▶ THE TASK
What you return must be the data below, word for word, without any images.

........

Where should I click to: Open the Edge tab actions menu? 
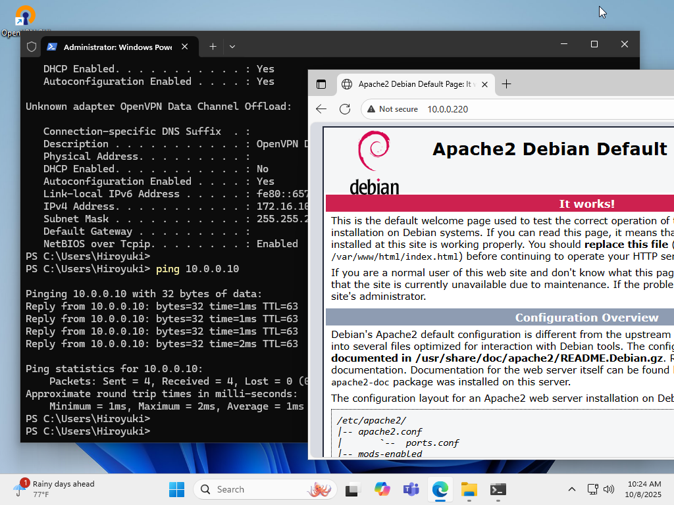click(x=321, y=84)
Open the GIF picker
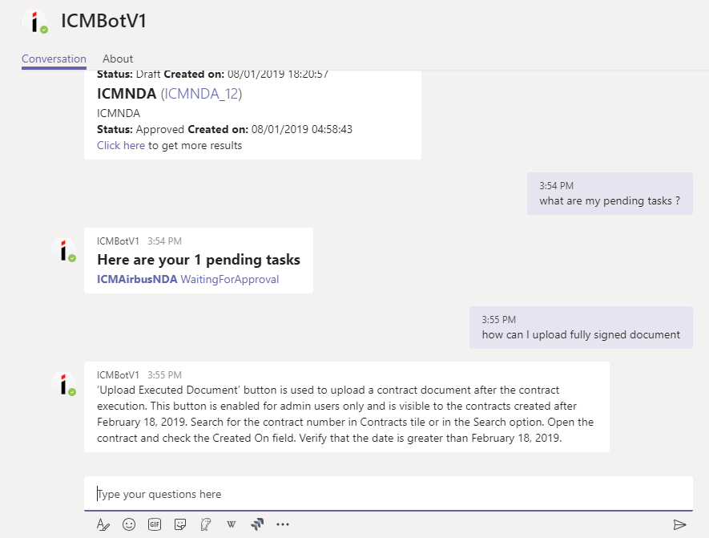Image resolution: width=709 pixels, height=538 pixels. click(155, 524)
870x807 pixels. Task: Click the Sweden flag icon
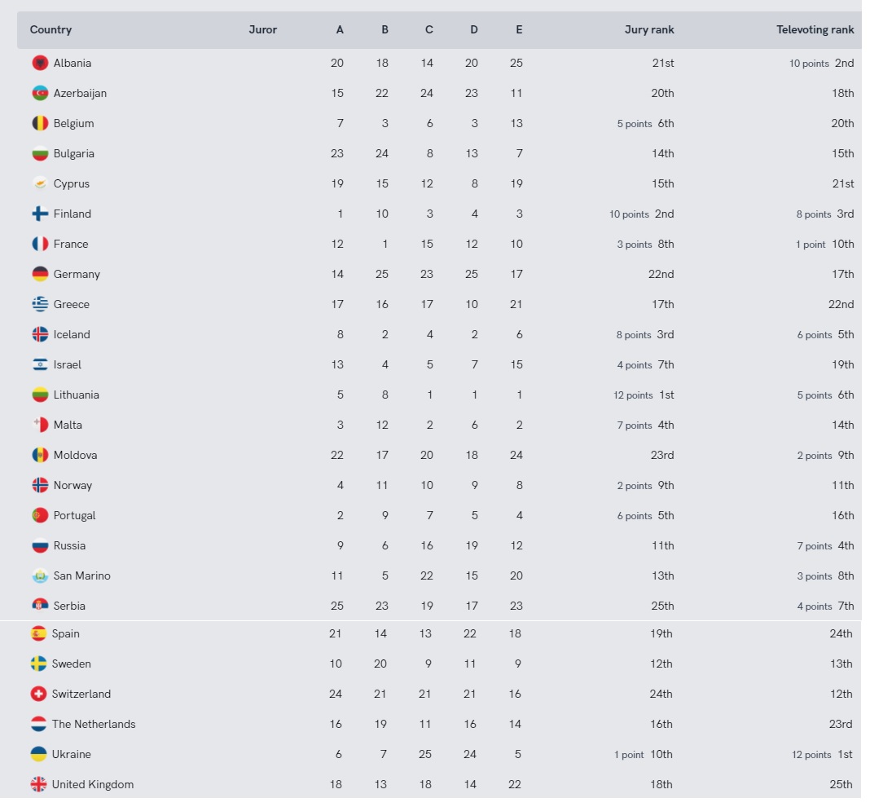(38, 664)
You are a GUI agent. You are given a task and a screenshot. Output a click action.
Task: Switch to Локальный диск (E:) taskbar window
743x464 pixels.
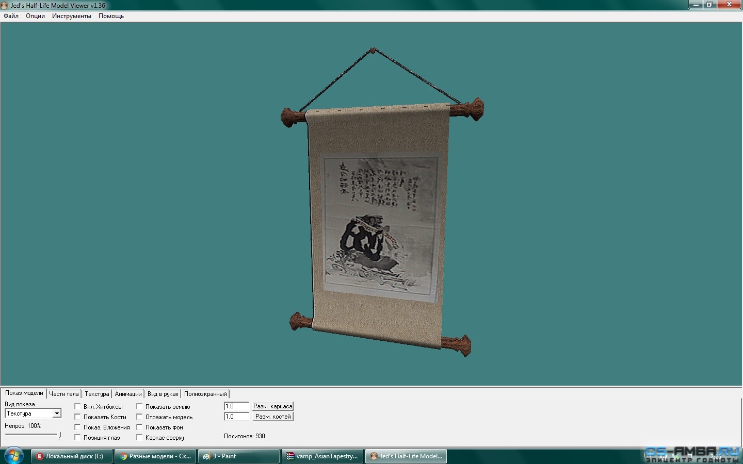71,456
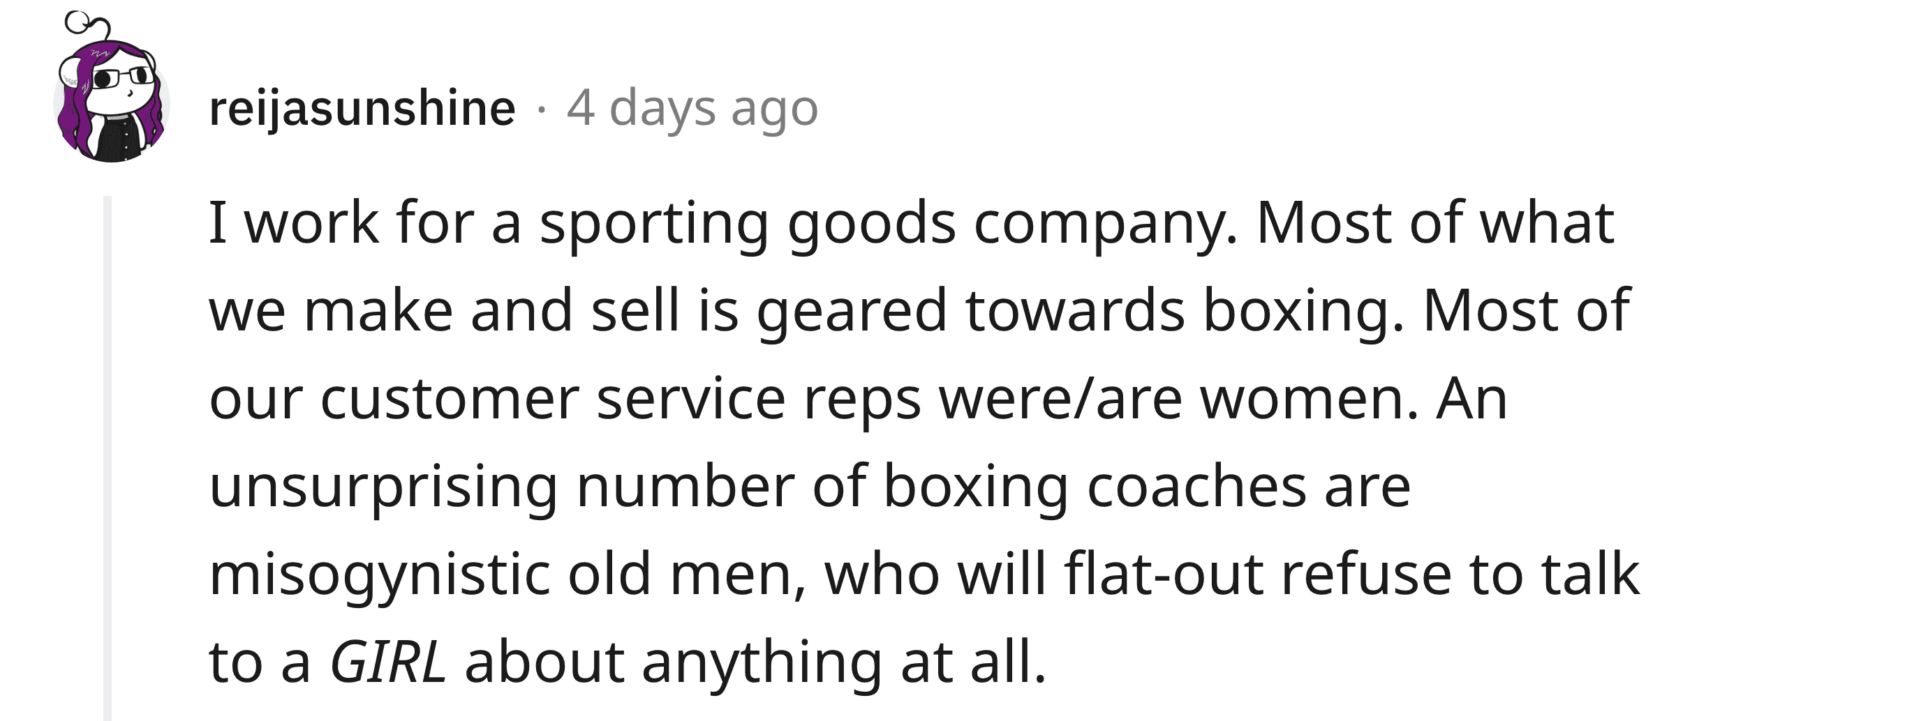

........

▶ RESULT OF THIS TASK
Where should I click to: Open the Edge tab actions menu? 
click(x=321, y=84)
Open the GIF picker
Image resolution: width=709 pixels, height=538 pixels. click(155, 524)
870x807 pixels. Task: Click the Sweden flag icon
(38, 664)
You are a GUI agent. You are given a task and a screenshot. Output a click action.
Task: Switch to Локальный диск (E:) taskbar window
743x464 pixels.
71,456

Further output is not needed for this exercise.